▶

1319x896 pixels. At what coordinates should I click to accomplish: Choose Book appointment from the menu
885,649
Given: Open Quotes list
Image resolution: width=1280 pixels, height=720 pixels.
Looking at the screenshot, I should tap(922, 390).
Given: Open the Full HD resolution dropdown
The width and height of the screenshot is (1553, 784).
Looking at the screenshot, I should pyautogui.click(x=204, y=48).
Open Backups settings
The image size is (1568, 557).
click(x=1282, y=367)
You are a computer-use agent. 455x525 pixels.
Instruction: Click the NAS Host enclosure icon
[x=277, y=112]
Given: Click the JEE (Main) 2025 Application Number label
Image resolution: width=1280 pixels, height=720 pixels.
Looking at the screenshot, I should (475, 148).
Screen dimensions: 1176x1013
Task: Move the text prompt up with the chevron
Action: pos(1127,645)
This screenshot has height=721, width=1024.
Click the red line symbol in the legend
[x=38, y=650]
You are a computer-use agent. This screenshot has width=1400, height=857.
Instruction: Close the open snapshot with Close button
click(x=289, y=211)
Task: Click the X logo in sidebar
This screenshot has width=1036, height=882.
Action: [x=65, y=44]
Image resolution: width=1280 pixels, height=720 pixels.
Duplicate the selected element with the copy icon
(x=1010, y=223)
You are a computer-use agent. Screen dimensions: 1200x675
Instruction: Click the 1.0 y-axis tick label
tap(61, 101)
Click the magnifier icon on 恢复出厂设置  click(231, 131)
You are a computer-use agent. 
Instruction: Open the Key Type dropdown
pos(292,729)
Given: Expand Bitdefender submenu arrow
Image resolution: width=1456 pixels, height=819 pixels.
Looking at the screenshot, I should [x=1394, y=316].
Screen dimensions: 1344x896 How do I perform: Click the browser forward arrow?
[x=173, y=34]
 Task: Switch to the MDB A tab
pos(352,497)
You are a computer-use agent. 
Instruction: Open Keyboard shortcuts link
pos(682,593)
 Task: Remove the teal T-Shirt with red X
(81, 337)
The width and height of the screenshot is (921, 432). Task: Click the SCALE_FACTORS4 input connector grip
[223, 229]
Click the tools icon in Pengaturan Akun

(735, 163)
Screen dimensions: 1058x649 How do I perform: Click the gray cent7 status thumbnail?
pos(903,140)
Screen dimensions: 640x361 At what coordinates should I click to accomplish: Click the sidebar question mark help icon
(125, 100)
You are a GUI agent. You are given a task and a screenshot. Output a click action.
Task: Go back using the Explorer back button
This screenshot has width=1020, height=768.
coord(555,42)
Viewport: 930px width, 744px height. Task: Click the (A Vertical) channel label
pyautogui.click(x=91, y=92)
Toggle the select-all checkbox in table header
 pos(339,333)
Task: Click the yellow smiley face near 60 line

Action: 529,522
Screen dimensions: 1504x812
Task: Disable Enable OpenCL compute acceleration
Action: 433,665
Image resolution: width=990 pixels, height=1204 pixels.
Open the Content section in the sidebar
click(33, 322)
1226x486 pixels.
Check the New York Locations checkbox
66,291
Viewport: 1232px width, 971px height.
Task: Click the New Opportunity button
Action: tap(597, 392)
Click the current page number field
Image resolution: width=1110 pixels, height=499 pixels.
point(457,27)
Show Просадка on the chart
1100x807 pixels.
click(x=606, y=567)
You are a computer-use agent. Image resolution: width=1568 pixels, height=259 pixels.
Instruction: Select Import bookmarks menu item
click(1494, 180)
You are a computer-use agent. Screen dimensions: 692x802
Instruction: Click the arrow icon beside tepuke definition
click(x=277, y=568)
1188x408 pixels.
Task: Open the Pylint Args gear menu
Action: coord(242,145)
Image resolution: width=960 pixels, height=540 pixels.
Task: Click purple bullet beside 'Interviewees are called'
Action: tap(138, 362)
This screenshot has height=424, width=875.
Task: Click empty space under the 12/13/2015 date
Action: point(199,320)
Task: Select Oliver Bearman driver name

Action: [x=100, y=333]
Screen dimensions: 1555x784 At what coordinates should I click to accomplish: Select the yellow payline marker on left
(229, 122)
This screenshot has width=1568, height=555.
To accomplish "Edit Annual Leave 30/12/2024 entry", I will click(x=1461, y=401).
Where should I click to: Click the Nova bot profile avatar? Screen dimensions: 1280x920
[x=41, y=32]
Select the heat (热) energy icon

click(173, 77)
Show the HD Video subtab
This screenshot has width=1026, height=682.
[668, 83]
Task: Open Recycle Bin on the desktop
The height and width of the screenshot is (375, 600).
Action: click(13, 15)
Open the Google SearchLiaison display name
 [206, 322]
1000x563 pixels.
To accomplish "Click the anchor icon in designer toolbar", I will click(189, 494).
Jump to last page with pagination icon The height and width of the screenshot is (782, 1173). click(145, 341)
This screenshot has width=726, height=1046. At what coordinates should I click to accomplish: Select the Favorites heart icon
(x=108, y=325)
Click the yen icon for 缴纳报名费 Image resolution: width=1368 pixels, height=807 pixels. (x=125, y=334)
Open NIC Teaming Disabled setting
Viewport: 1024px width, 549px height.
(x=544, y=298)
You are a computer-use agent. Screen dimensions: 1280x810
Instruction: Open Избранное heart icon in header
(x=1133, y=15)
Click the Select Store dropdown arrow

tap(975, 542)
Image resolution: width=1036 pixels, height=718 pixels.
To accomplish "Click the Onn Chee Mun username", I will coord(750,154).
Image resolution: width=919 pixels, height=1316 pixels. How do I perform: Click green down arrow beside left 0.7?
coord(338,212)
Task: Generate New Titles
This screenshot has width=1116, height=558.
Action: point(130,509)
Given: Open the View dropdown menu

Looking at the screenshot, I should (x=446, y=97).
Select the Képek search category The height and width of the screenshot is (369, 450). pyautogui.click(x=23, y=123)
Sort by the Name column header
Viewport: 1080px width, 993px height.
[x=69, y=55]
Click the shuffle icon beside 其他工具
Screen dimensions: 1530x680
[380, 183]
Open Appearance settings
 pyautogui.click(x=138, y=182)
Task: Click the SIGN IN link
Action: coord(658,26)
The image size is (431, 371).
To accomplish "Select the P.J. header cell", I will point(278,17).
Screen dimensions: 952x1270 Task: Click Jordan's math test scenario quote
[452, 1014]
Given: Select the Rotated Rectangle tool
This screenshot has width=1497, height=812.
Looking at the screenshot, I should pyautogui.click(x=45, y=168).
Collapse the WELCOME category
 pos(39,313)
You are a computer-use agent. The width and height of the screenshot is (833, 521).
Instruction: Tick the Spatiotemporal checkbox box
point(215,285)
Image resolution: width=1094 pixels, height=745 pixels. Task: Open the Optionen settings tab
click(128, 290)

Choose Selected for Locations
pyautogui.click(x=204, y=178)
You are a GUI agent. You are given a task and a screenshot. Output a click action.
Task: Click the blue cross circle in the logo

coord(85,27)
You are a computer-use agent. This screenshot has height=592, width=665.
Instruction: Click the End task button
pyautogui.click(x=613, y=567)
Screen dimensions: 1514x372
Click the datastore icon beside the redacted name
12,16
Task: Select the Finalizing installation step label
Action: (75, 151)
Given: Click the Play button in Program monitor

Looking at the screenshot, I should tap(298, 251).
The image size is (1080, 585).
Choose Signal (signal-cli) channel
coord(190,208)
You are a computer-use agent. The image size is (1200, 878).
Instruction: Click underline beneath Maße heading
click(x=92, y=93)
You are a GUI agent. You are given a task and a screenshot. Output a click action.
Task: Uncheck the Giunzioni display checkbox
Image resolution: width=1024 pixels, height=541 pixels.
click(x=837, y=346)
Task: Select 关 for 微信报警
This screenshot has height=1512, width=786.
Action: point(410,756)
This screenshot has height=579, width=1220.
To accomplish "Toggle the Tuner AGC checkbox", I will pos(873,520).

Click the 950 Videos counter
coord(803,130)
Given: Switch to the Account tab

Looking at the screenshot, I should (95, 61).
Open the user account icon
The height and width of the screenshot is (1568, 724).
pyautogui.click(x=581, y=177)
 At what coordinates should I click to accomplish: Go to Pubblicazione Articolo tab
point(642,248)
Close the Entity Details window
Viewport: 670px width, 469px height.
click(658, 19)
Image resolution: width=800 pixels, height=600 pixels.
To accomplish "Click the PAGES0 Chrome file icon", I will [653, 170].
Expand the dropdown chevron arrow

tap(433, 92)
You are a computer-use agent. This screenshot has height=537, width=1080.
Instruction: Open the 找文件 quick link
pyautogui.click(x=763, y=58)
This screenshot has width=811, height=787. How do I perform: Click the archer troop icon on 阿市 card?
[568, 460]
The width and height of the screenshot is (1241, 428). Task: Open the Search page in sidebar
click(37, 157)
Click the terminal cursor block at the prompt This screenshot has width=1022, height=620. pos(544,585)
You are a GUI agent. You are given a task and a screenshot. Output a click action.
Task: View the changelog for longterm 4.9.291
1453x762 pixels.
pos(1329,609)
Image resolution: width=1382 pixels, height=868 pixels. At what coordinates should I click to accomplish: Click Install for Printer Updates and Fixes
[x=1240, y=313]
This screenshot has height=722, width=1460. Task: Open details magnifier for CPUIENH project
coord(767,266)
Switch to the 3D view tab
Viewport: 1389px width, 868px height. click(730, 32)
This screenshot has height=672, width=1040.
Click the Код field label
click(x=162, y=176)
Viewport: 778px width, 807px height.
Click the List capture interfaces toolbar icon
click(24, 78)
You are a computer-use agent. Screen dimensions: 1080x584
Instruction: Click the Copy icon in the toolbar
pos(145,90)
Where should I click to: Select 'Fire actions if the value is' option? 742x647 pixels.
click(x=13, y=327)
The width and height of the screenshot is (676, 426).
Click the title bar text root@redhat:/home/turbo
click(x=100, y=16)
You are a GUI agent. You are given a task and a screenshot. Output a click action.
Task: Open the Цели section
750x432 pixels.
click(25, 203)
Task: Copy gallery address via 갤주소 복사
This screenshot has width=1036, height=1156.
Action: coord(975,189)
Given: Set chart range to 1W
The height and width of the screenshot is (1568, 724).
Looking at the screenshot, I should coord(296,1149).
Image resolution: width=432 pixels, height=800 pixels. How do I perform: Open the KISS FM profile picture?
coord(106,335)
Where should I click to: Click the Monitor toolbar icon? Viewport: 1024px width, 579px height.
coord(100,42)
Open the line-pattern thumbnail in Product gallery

◀

* [WORK TO BE COMPLETED]: Only the lines above starting at the line that holds "Task: Switch to the MDB A tab" and ending at the line that holds "Click the current page number field" are to be repeated, exactly and in full.

* [COMPLETED TASK]:
 Task: Switch to the MDB A tab
pos(352,497)
You are a computer-use agent. 
Instruction: Open Keyboard shortcuts link
pos(682,593)
 Task: Remove the teal T-Shirt with red X
(81, 337)
The width and height of the screenshot is (921, 432). Task: Click the SCALE_FACTORS4 input connector grip
[223, 229]
Click the tools icon in Pengaturan Akun

(735, 163)
Screen dimensions: 1058x649 How do I perform: Click the gray cent7 status thumbnail?
pos(903,140)
Screen dimensions: 640x361 At what coordinates should I click to accomplish: Click the sidebar question mark help icon
(125, 100)
You are a GUI agent. You are given a task and a screenshot. Output a click action.
Task: Go back using the Explorer back button
This screenshot has width=1020, height=768.
coord(555,42)
Viewport: 930px width, 744px height. Task: Click the (A Vertical) channel label
pyautogui.click(x=91, y=92)
Toggle the select-all checkbox in table header
 pos(339,333)
Task: Click the yellow smiley face near 60 line

Action: 529,522
Screen dimensions: 1504x812
Task: Disable Enable OpenCL compute acceleration
Action: 433,665
Image resolution: width=990 pixels, height=1204 pixels.
Open the Content section in the sidebar
click(33, 322)
1226x486 pixels.
Check the New York Locations checkbox
66,291
Viewport: 1232px width, 971px height.
Task: Click the New Opportunity button
Action: tap(597, 392)
Click the current page number field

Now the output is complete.